You have no sandbed, so you're forced to clean daily to maintain -that scape-
And in the frustration you reveal the work required to maintain real estate, to prevent clogging of pores, stagnation, pockets of algae feed, the work you feel might be a harbinger is really just the key to an infinite lifespan no old tank syndrome reef.
This isn't stated in order to start an approach battle on clean vs detritus storage/sinking into the bed which is 'out of sight, out of mind'
It's stated because you've chosen to assemble a low detritus reef that people who are reading want. Those live rocks are apartment complexes for poopers lol you are making up for the fact an aquarium doesn't have the current nor the export to match the ocean, this cleaning isn't bad, it's a sign of a person not willing to lose an awesome scape to some scum invader mat or plant...by letting it sit, awaiting twenty days for a microscope + ID thread + random prescription for N and P levels as it takes over the whole tank
No, you are willing the surfaces clean routinely, we can see, even if you didn't describe it. Live rock from anyone's tank, if set in a white paint bucket for two hours, leaves detritus pellets behind
Sandbedders sink it, claim it to be mineralized eventually, and constitute every entrant into our tank saving threads.

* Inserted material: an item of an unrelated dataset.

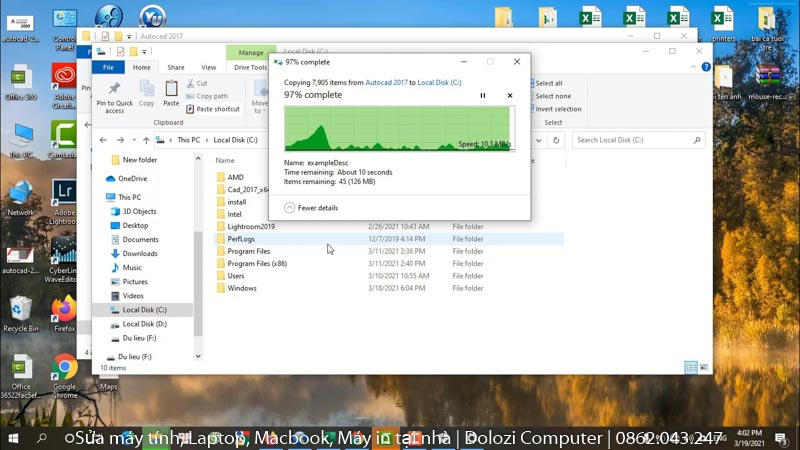Click the Google Chrome desktop icon
Viewport: 800px width, 450px height.
65,372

And then other tanks just simply never let the invasion cycle and alternating species of invasions begin, they're as clean as they need to be to force substrate (your rock) compliance
What's very possibly going on with your tank is that it's cycling through a small Invader every time we add corals from another system these things vector in
You can use better mechanical filtration to catch these particles inside of filter floss that is exported in cleaned or you can continue holding course either way your system is working great it's not in distress
This is the reason I only work with pico reefs, am not willing to expend the effort to correctly run a large tank with certainty... you are. It's the only way I know to reef that has 100% consistent outcome for attempts, at the expense of work though. I'm jealous of the lucky ones, hands off reefers who can age tanks that way but those approaches are also the sole entrants into our tank correction threads. The clean reefers apply the fix before hand, as a routine.